Another part of ‘housing’ is the social consensus that someone may reside in a particular spot. Away from others, social consensus does not matter; wherever there are others, social consensus is necessary. Otherwise, it’s dangerous to live there. Immediately after the 1906 earthquake and fire, the social consensus was that (some) people may live in tents. Now, there is a general social consensus that someone can pitch a tent on private property with the owner’s permission (but what is private property?) or in the safe sleeping villages (though some neighbors object). Otherwise, someone living in a tent pitched in San Francisco, lacking the protection of social consensus, is at much higher risk of being assaulted, robbed, or being forced to move.

Though social consensus overlaps a lot with what is legal, it’s not the same. Someone can illegally squat somewhere in relative safety if the neighbors (including local law enforcement) approve. Even someone with a legal right to residence is in danger if the neighbors, disregarding that right, are willing to use violence to drive them out.

In some places, food is more expensive than housing. Do people in those places value food more highly than housing? Not necessarily. Food is more expensive because the people who control food have more pricing power than people who control housing.

For example, when I visited Alaska, I spent more money on food than lodging. Though housing in specific parts of Alaska is pricey, land is plentify and construction regulations are relaxed; many Alaskans can (and do) get cheap land and build their own house. That limits how much people can charge for housing. Also, Alaskans are chill about tents; I could always get permission to pitch my tent somewhere.

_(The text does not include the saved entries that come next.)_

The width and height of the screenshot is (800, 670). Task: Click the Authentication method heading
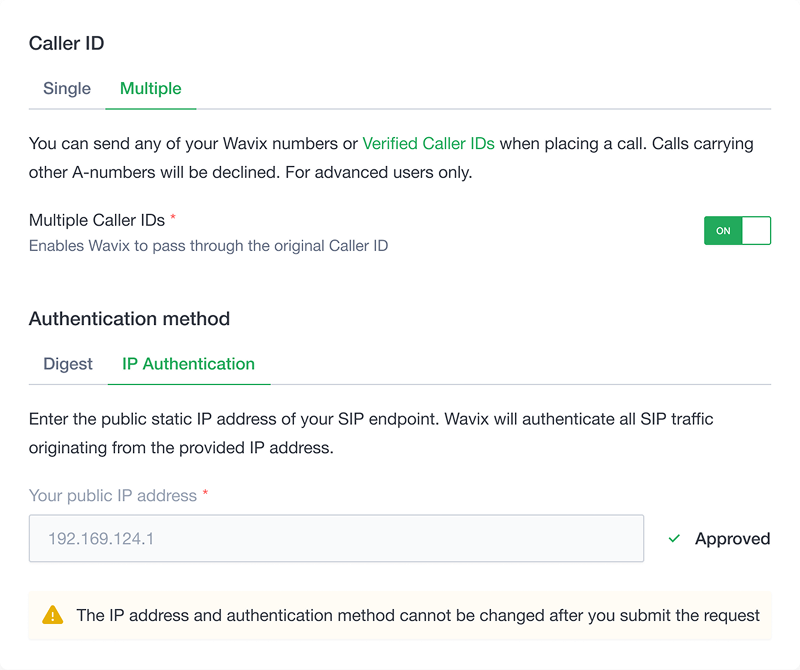click(x=129, y=319)
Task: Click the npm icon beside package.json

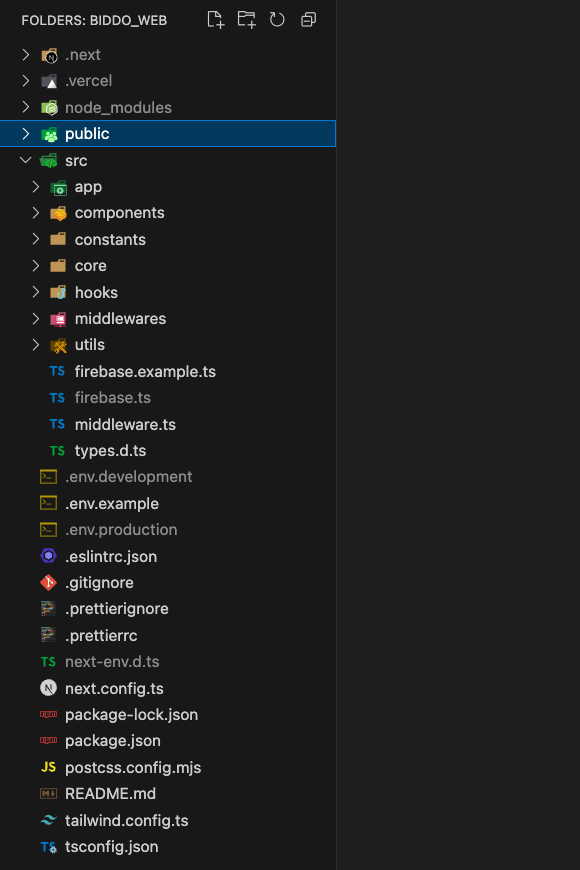Action: pyautogui.click(x=48, y=741)
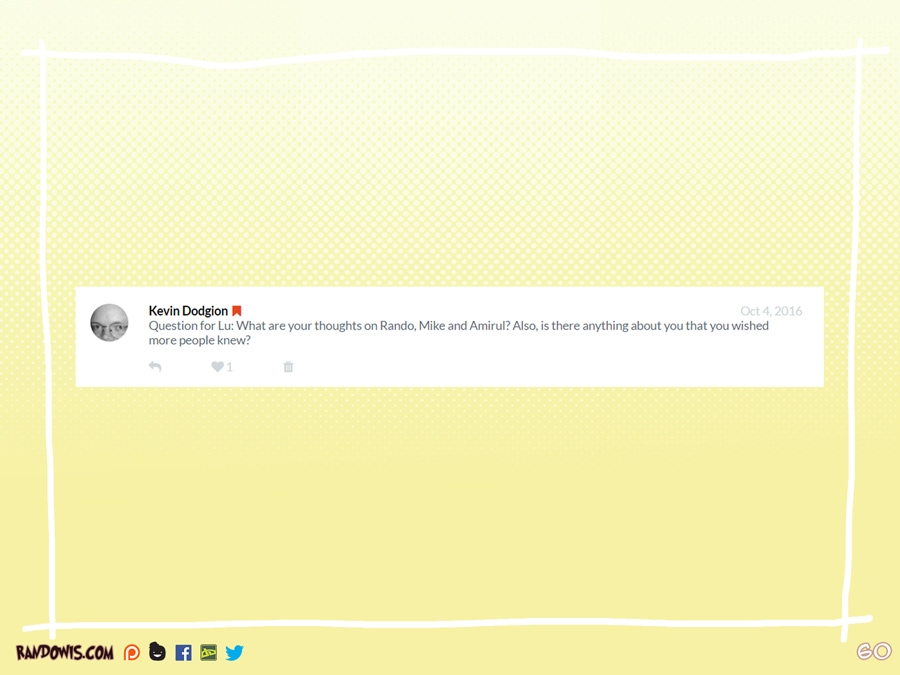This screenshot has width=900, height=675.
Task: Visit the RANDOWIS.COM logo link
Action: coord(64,653)
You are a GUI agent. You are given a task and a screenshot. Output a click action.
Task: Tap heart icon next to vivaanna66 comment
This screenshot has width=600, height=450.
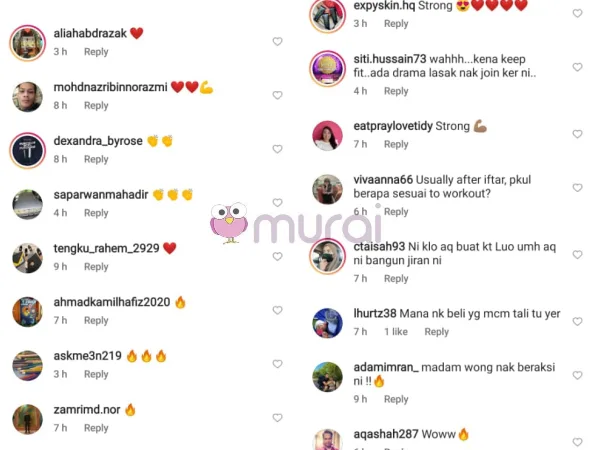tap(577, 188)
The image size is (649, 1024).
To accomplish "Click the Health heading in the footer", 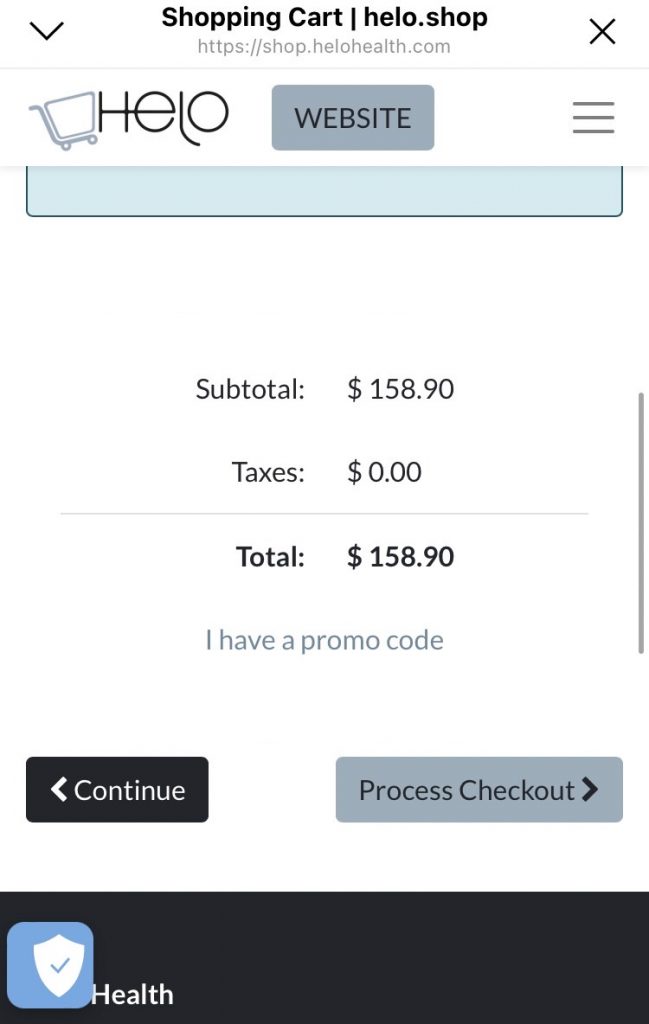I will (x=132, y=994).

By contrast, distributing food in Alaska is difficult. Sometimes supply boats screw up their schedules (I experienced this in Alaska; it meant that certain foods were not available at any price in that town that week). Because it’s difficult, few people do it; because few people distribute food, they can charge high prices or get away with sloppy scheduling. It’s easy to distribute food in San Francisco, so if someone charges too much money for food or screws up a shipment, I can go to a competitor with better prices or a more reliable shipment schedule.

There are other material needs, such as clothing. Cheap clothing is a recent phenomenon. Even in the 1950s, many households in the United States spent 10% of their income on clothing. Before the industrial revolution, clothing was even more expensive. Did clothing become cheap because it lost worth? Nope. For physical survival, clothing (including blankets) is more important than shelter. If I had no clothing or bedding (and ignored the central heating and functional fireplace), I’m certain I would get hypothermia. Clothing is cheap because nobody has the economic power to make basic clothing as expensive as basic housing.

So far, I’ve only talked about material needs. What about… stories? All storytelling industries combined (movies, book publishing, electronic games, TV, radio, etc.) form a tiny slice of the economy in terms of gross domestic product. But people’s time? People’s headspace? Though people spend a lot of time thinking about food, clothes, and shelter, I bet people spend even more time thinking about stories. The storytelling industries are so monetarily small not because people aren’t obesessed with stories, but because storytellers lack pricing power. Practically everyone can make stories. When the professional storytellers set their prices too high, people ignore them.

Some people claim prices always exactly match value. That is false. For example, a few weeks ago, I read an article which said, because ‘people are always paid what they are worth in capitalism’, the labor of minimum-wage workers can’t be worth more than minimum wage; therefore raising minimum wage is bad. Bullshit. There are minimum wage workers who save lives, while there are CEOs who are paid over 10 million dollars a year to wreck their corporation’s economic engine (a philosopher may argue that this is sometimes a positive outcome, but that is not what CEOs are supposed to do). People are paid minimum wage because they lack the bargaining power to get higher wages. Lacking ability in certain job tasks may have something to do with that lack of power, but that is merely one factor among many.

Beware the people who claim that prices are based on intrinsic value, not socio-economic-political leverage. They may deflect attention away from people with power because they fear that power may be lost.